Problem details → Can you copy out every line of the records below, requests included, but shift each x and y coordinate in the answers up by 64?

Records shown →
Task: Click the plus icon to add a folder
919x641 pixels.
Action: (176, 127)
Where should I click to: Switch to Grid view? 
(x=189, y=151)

Result of this exercise →
Task: Click the plus icon to add a folder
919x641 pixels.
Action: (240, 191)
Where should I click to: Switch to Grid view? 
(x=253, y=215)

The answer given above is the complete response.